UAB Hospital announced Friday plans to open two additional appointment-only COVID-19 vaccination sites in Jefferson County.
UAB’s Dr. Sarah Nafziger told reporters Friday that drive-thru locations at Birmingham’s Parker High School and at the Hoover Metropolitan Complex in Hoover will join UAB’s existing drive-thru site at UAB Highlands.
“We are ecstatic about being able to vaccinate more people,” Nafziger said.
The Hoover Met location will administer vaccines for those 75 and older beginning Feb. 2. Nafizger said an opening date for the Parker High School site hasn’t yet been set.
To schedule an appointment for a vaccine, UAB Hospital and Cooper Green Hospital patients can register at uabmedicinevaccine.org. Non-UAB and Cooper Green patients can register by visiting jeffcoema.org and clicking on the green “Vaccine Info Registration Form” button.
“Invitations will then be sent to these patients, and we’ll confirm their appointment locations and times,” Nafziger said. “Some of these patients may receive a phone call if it’s people who don’t use electronic messaging.”
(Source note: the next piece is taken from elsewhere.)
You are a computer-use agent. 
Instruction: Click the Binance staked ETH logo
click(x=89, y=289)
Nafziger stressed the importance for the public not to register for vaccinations more than once.
“Please. If you’ve already called or gone online to register to receive [a] vaccine at UAB, or the Jefferson County vaccine call center website, there’s no need to do it again. It’s not going to get you served any faster, and it will slow down the process, as we have to remove duplicate entries from the system,” Nafizger said.
Naziger said it was unclear how many doses of vaccine UAB would get to supply those drive-thru sites, but said she expected the hospital would know later on Friday.
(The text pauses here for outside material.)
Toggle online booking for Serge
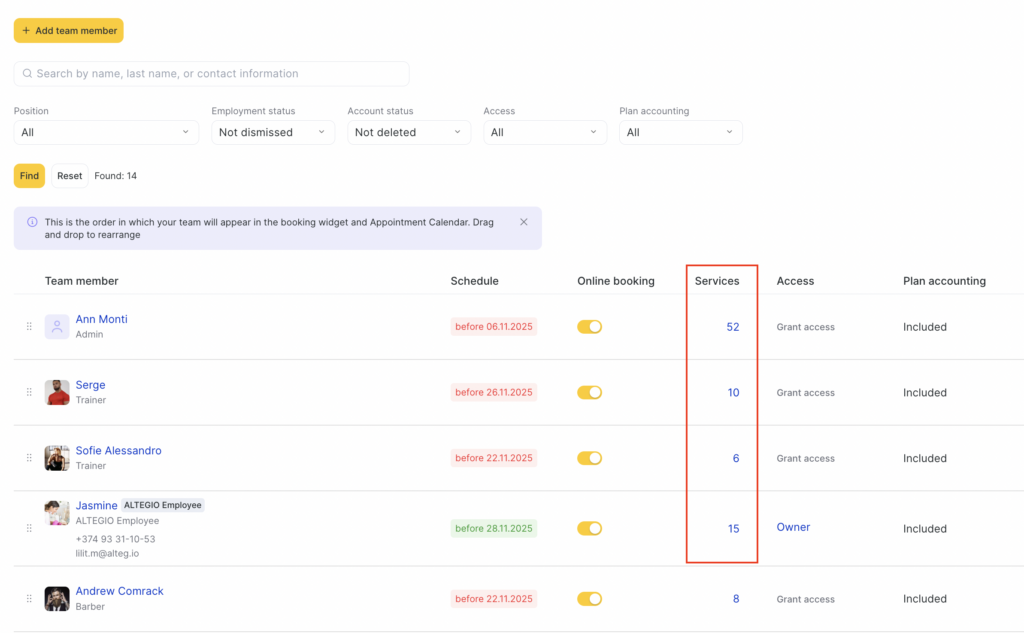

“If vaccine supply was adequate and on hand, UAB could vaccinate 17,000 people per week. That’s what we estimate but remember, we don’t have that much vaccine available right now,” Nafziger said.
State Health Officer Dr. Scott Harris earlier on Friday announced the state would open vaccinations up to those aged 65 and older, and other frontline workers, including employees in the education sector, grocery store workers, postal workers, correctional officers and others.
Harris expressed concern, however, that the state still doesn’t have enough vaccines to handle the numbers of people who are eligible.
“Telling hundreds of thousands of Alabamians that they’re not eligible for the vaccine when all the neighboring states are — they’re giving it to those populations — is not a situation that we can sustain forever,” Harris said. “And yet at the same time, the math tells us there’s not enough to go around.”
President Joe Biden earlier this week announced that the federal government would be shipping additional doses of the Moderna vaccine to states for at least the next three weeks. Harris said Alabama is set to receive 10,000 more doses each week for the next three.
Those additional doses are to be administered at eight new drive-thru clinics at eight sites, where plans call for 1,000 vaccinations each day, for five days each week. Those drive-thru clinics are to begin on Feb. 8 in Huntsville, Anniston, Birmingham, Tuscaloosa, Montgomery, Selma, Dothan and Mobile.